Cem: Maintenance is critical for optimal performance and reducing downtime. In the crane case, I guess failure is something extremely rare, right? Because then you lose the crane operator and it’s a big disaster. I mean even before predictive technologies, they could achieve operations without accidents, right? So, what is the value add there? Because I don’t know much about that business,
Mario: Great point. So, if you think about a port, ports may have twenty or twenty-five cranes, and the ships come and park next to the port and they get unloaded and loaded. If you have one of those cranes that’s not working, you reduce the speed by which you can unload and load the containers and a backlog of other vessels are waiting to come into the port. So, it creates a very big disruption in the supply chain.

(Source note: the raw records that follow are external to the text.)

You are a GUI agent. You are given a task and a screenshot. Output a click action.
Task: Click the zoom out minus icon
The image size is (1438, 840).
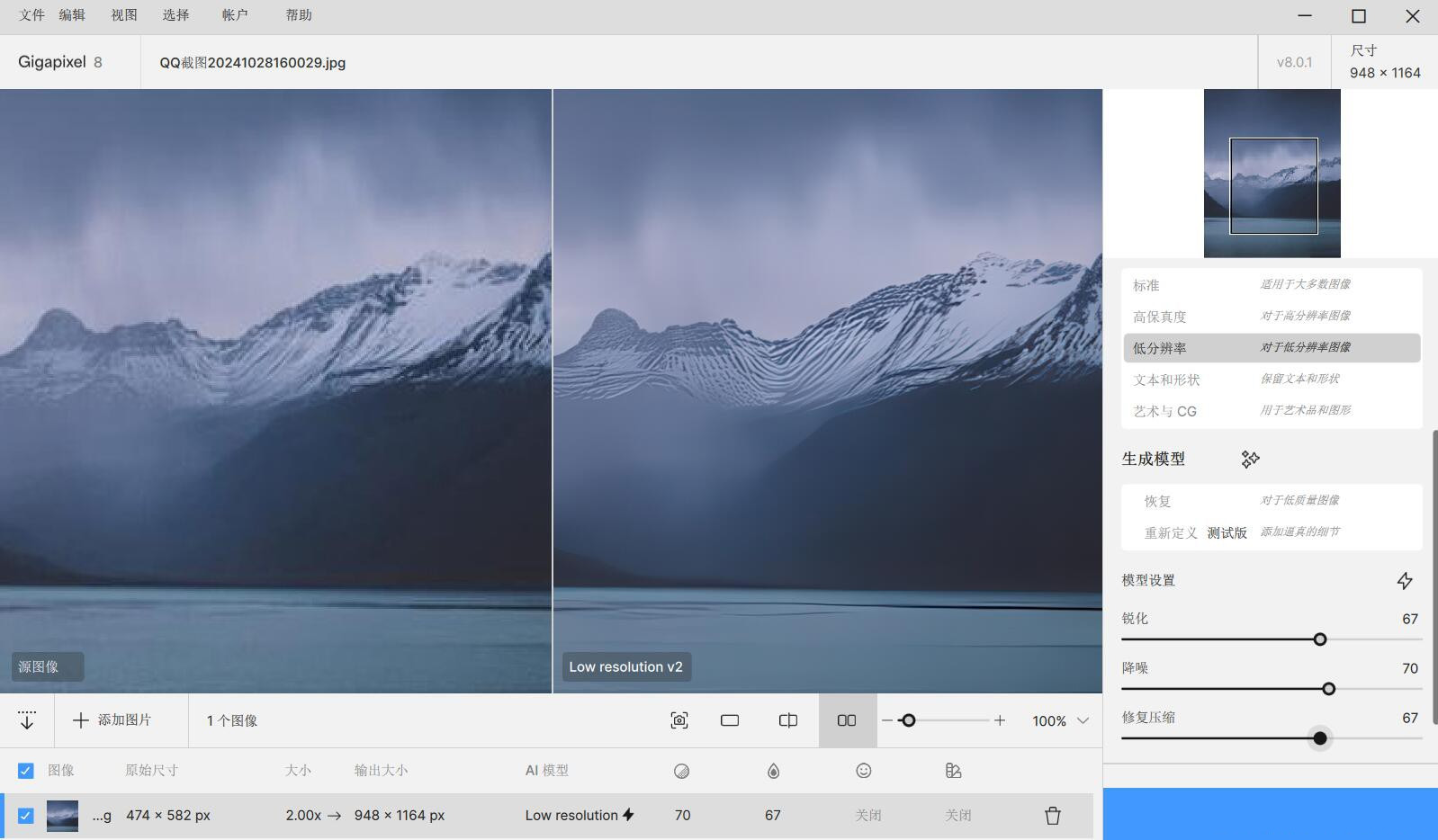coord(887,720)
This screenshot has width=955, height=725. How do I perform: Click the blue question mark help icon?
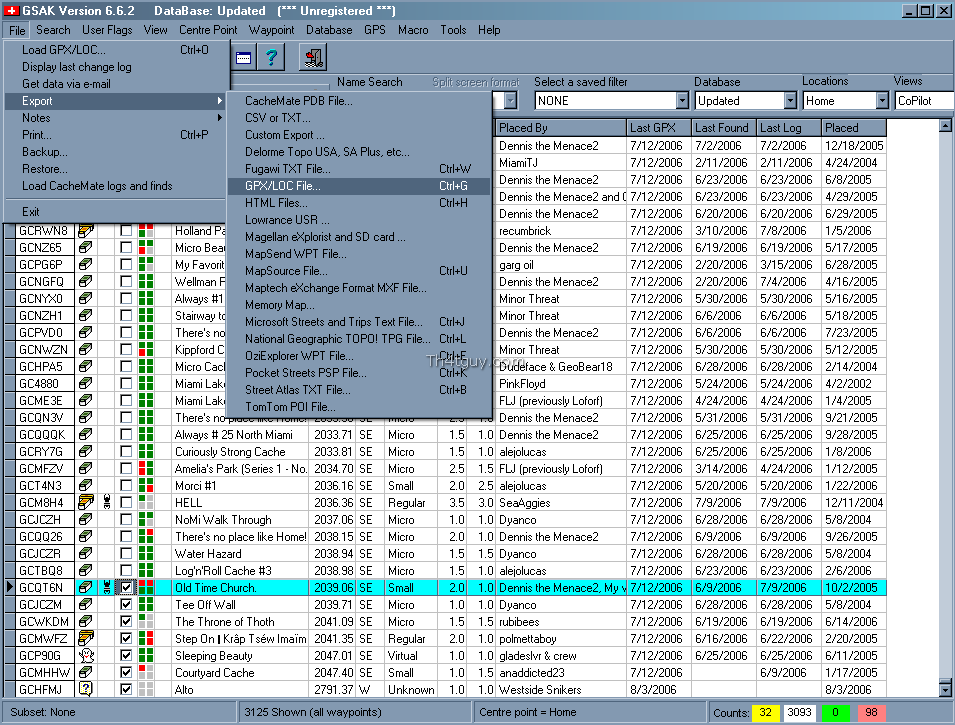click(x=269, y=58)
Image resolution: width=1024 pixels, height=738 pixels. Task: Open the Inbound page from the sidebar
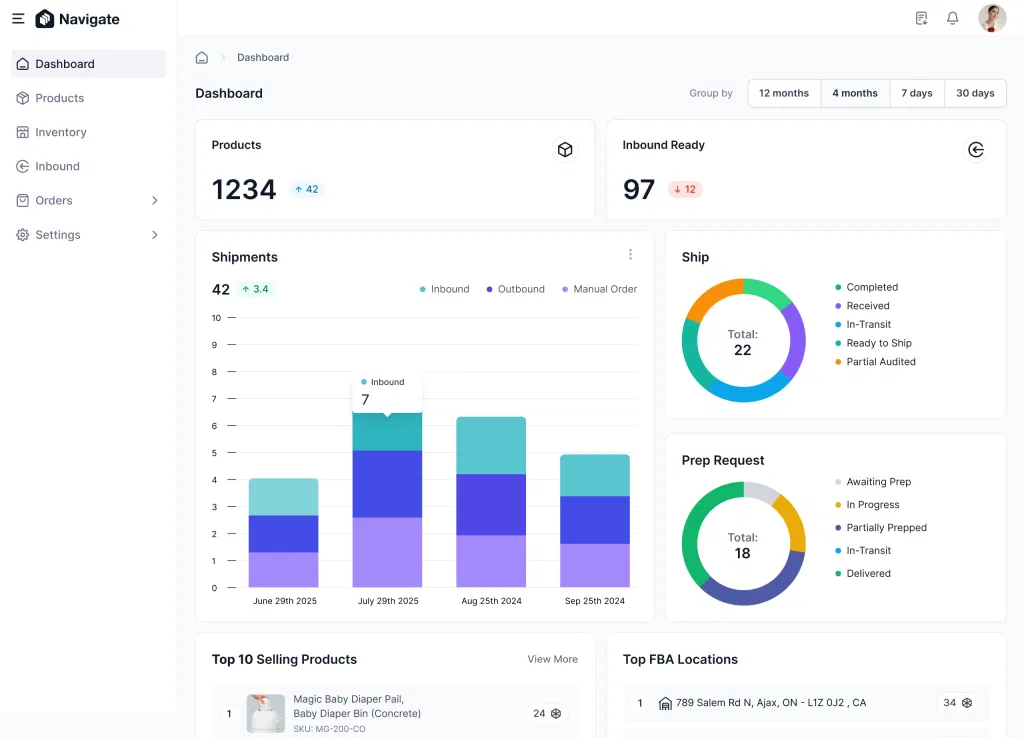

Cem: Yeah, that’s very clear but what’s the frequency?
Mario: Yeah, you know, one port could have probably 800 to a thousand hours a year in downtime. It’s expensive. So, if a gantry motor does not work, the crane can’t move from left to right or the boom hoist might not able to pick up the container. I mean, it’s a complex big piece of equipment and it’s like a locomotive. It’s just performing different functions. Instead of pulling, it’s moving and carrying it has a lot of moving parts and those moving parts fail. They are exposed to the weather, near the ocean, salty air. There’s a lot of things that can go wrong with them.
Cem:Final question. This may be confidential but I wonder the pricing. If you have an idea about what you are worth to the companies and if you can be opaque about your pricing then it is a great opportunity.
Mario: Yeah, we actually tried to do value-based pricing in the beginning. Struggled significantly with that because customers are really smart. They’ve been buying technology for years. Value-based pricing naturally creates opaqueness and lack of transparency and that was not working for us. So, our price is pretty straightforward, we charge 250 K dollars a year for the base platform. Then we charge per prediction endpoint. So, depending on how many parts you want us to monitor and how many locomotives or cranes or engines you have, you multiply the two and that gives you the total number of prediction endpoints. That allows us to start small and grow with the customer as their needs and their use of a software grows.
Cem: You were extremely open. Thank you for your time.